Jessabelle (2014)

Directed by Kevin Greutert
Written by Robert Ben Garant
Starring Sarah Snook, Mark Webber, Joel Carter, David Andrews, and Ana de la Reguera
Voodoo gets a bad rap in movies. Even in a film like Sugar Hill, in which voodoo is the means of taking down a gangster, it’s presented not so much as a religion as it is a dangerous and barely controllable weapon. It was therefore no surprise to me when Jessabelle turned out to be yet another in a long line of bayou stories in which voodoo is a menace to nice white people.
While being thematically lazy is a strike against Jessabelle, it recovers a lot with its heroine Jessabelle Laurent (Sarah Snook). Jessie is damaged in body and spirit. She never really knew her mother, who died young from cancer. Her father gave her to his sister to raise. As soon as she could get into college, Jessie left town and never looked back — until an accident killed her boyfriend and ended her pregnancy. With nowhere else to go to convalesce until her legs heal, her father grudgingly takes her in, opening up his wife’s sick room for Jessie’s use. Jessie is alone, unwanted and unloved except for her married, high-school boyfriend. She’s depressed, and she’s going to find out just how much more can be lost before she is herself gone. As much resolve and determination as she shows, Jessie is clutching at straws. She started drowning from the time of the car crash, and she spends the entire movie trying to surface for air.

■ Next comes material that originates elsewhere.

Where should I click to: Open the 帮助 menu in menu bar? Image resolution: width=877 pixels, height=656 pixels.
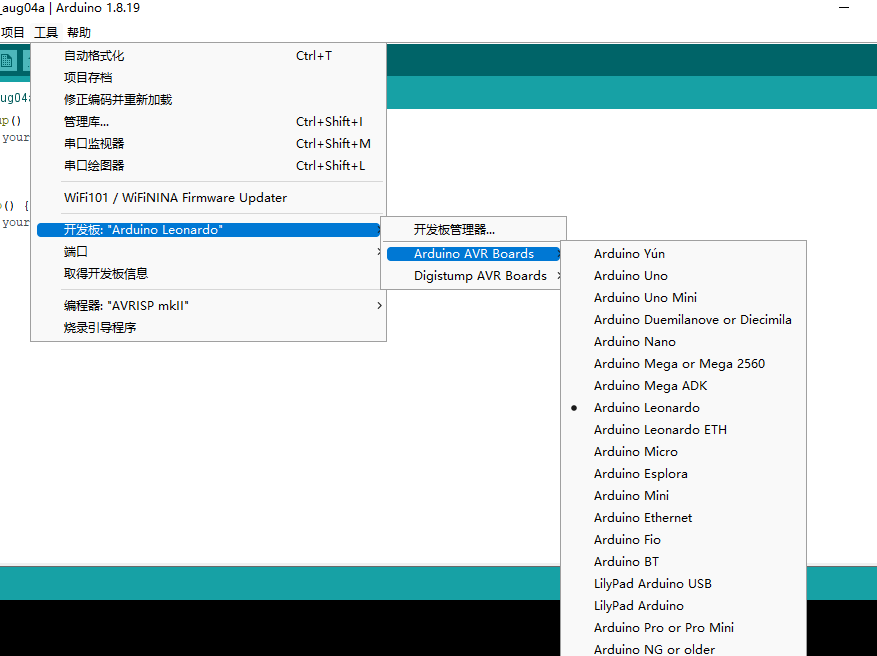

There are secrets in her father’s house, as there so often are in decrepit estates, and they are horrific. Jessabelle is a gothic horror of mood and identity cloaked in the trappings of voodoo vengeance. A lot of horror movies present visceral trauma to engage and repel the audience; even if you feel no empathy for the character, you can connect with the thought of physical harm. While this film certainly uses physicality (ghosts are neither silent nor immaterial here), the greatest threat is purely mental. It’s the existential terror of lying awake in bed at 3:00 AM, when you fear that your life isn’t just a lie but that it doesn’t make any difference.
Jessabelle does a creditable job at establishing Jessie’s character and building the requisite dread. I credit Robert Ben Garant with crafting the script in a way that emphasized Jessie as a person and not another interchangeable victim. I’m more familiar with Garant for Viva Variety and Night in the Museum, so while I didn’t doubt that he could write comedy I had no expectation that he could pull off a largely psychological horror. Now I do. As a director, Kevin Greutert is a pretty good editor. I’m not sure that working on films in the Saw franchise prepared him for directing a character-driven horror, but it does perhaps explain the few moments of gooey imagery.
The heavy lifting is done by Snook. She portrays Jessie’s flailing attempts to regain control as a journey through fear into a genuine urge to help the dead. That what they want is her destruction is the final betrayal in a life that was always destined to be short. There’s a bewilderment in Snook’s performance, no matter how resolute or terrified Jessie is, and it conveys the film’s unanswerable question: why her? Like most tragedy in life, we can only shrug and mumble about fate. Snook delivers the last line of the film perfectly, and ultimately it’s the only thing that matters to Jessabelle.

Hubrisween is a yearly event, in which several bloggers review horror and monster movies in alphabetical order leading up to Halloween.